TASK TO COMPLETE — Quote word for word the part of the items that opens with the line containing "Open the News menu item" and closes at the end of the items, both ends included. Leave the pictures out.

-- Begin --

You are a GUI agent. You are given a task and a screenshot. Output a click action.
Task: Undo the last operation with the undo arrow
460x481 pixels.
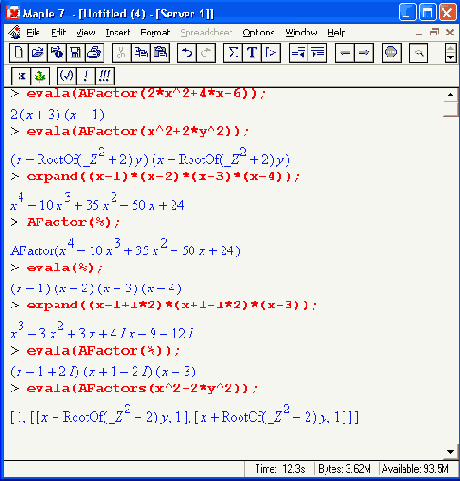(187, 53)
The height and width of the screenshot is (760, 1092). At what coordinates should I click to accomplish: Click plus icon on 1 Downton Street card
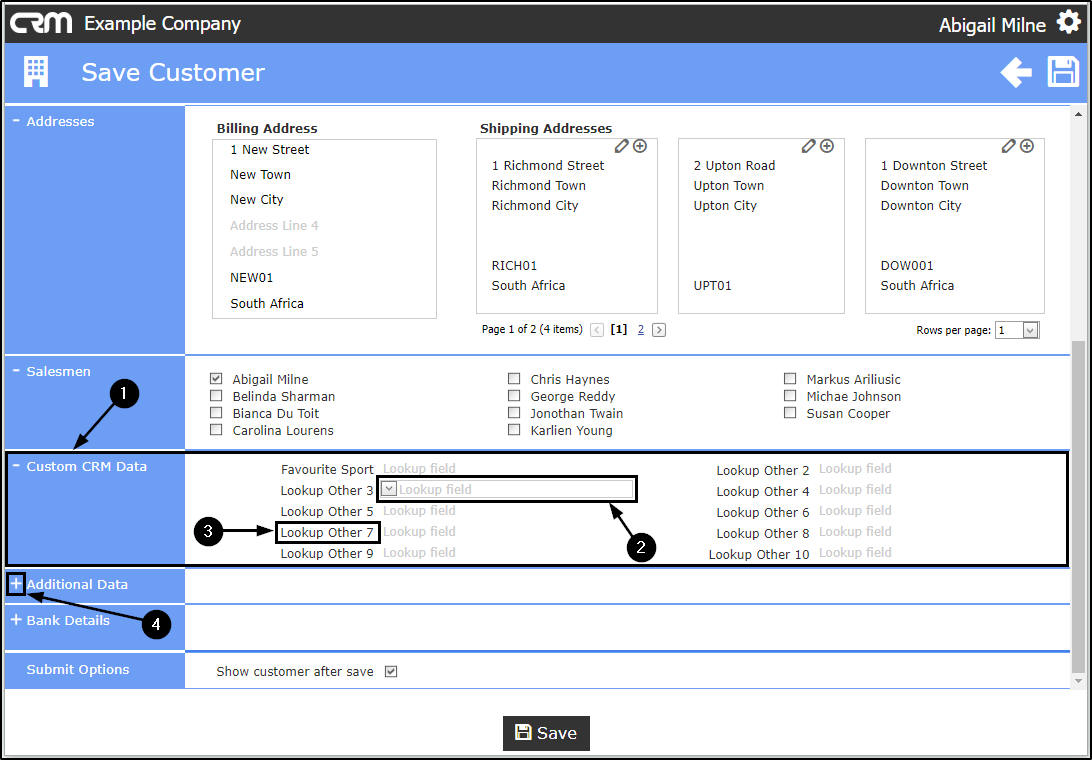click(x=1027, y=146)
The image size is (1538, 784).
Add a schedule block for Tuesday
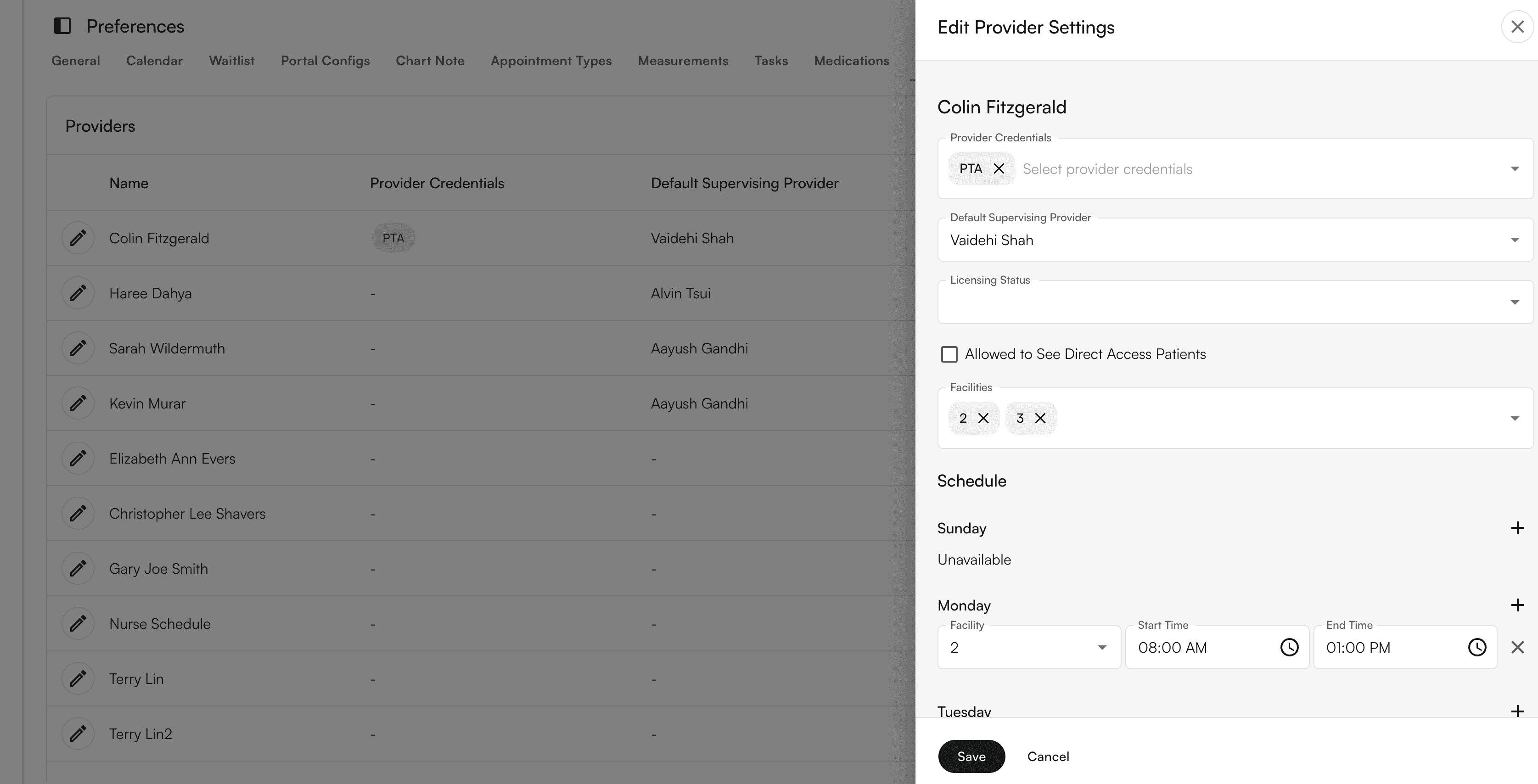click(x=1517, y=711)
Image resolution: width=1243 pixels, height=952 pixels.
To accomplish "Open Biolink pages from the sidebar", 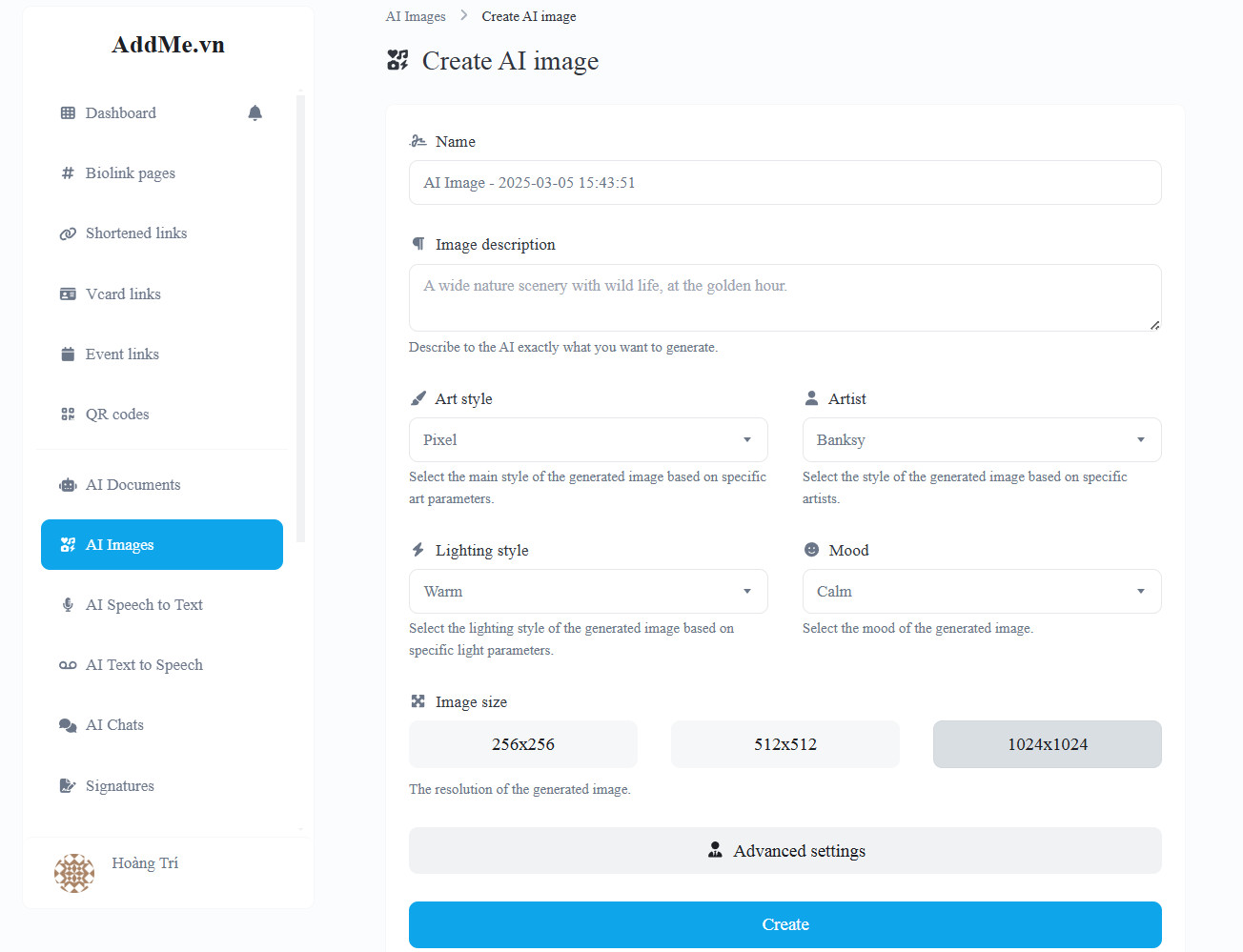I will (x=131, y=173).
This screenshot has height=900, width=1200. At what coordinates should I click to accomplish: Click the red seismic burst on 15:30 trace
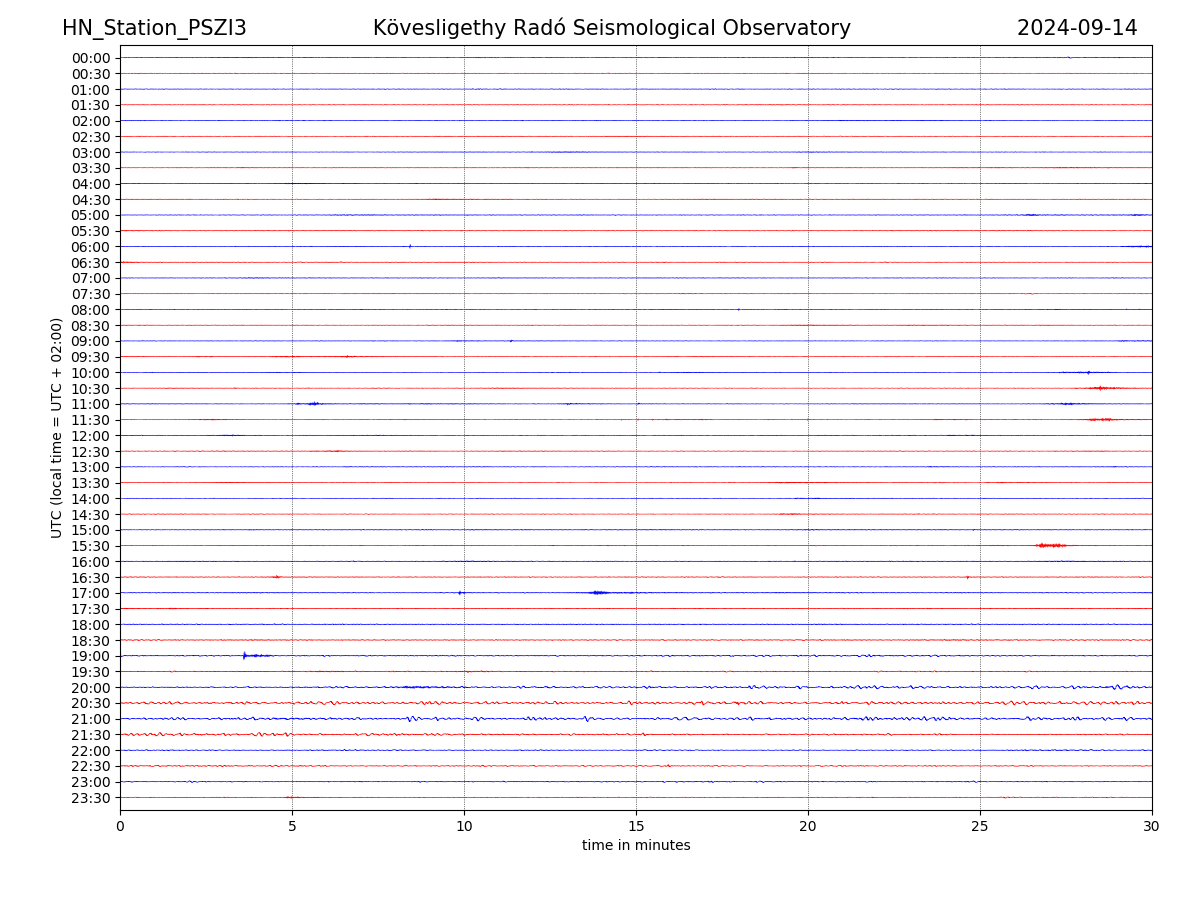[1050, 545]
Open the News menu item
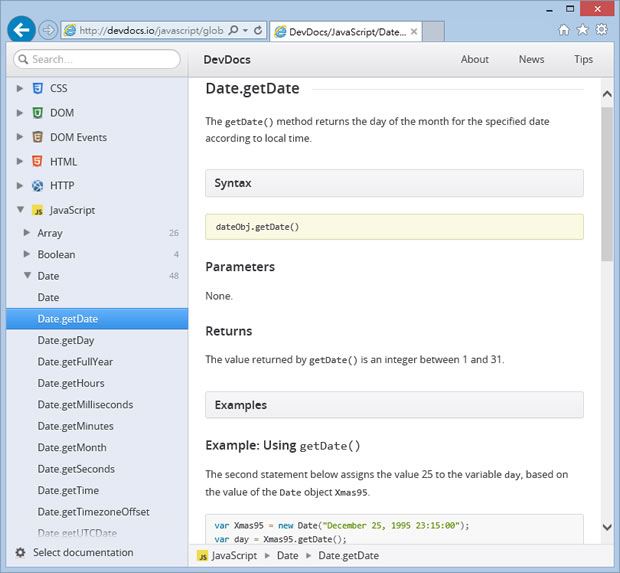The image size is (620, 573). click(x=531, y=59)
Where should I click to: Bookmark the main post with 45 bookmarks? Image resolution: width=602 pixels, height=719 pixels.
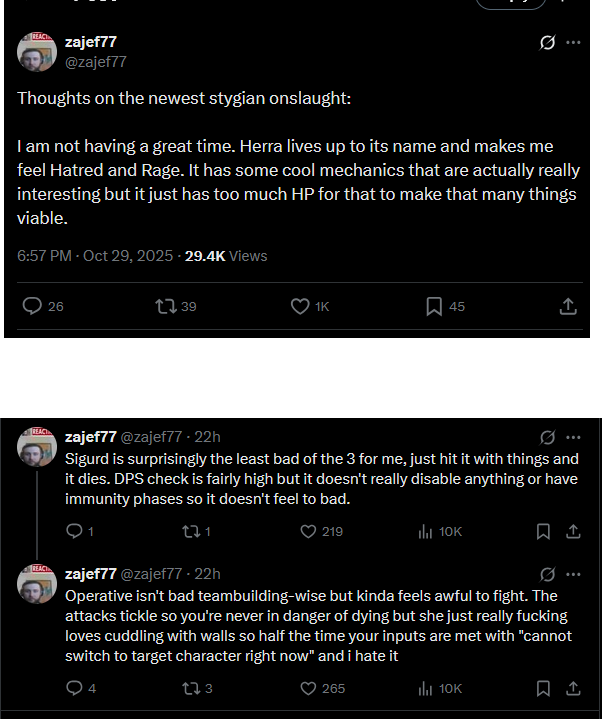click(434, 306)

-- End --

FULL ANSWER —
Open the News menu item
The image size is (620, 573). click(x=531, y=59)
Where should I click to: Bookmark the main post with 45 bookmarks? Image resolution: width=602 pixels, height=719 pixels.
click(434, 306)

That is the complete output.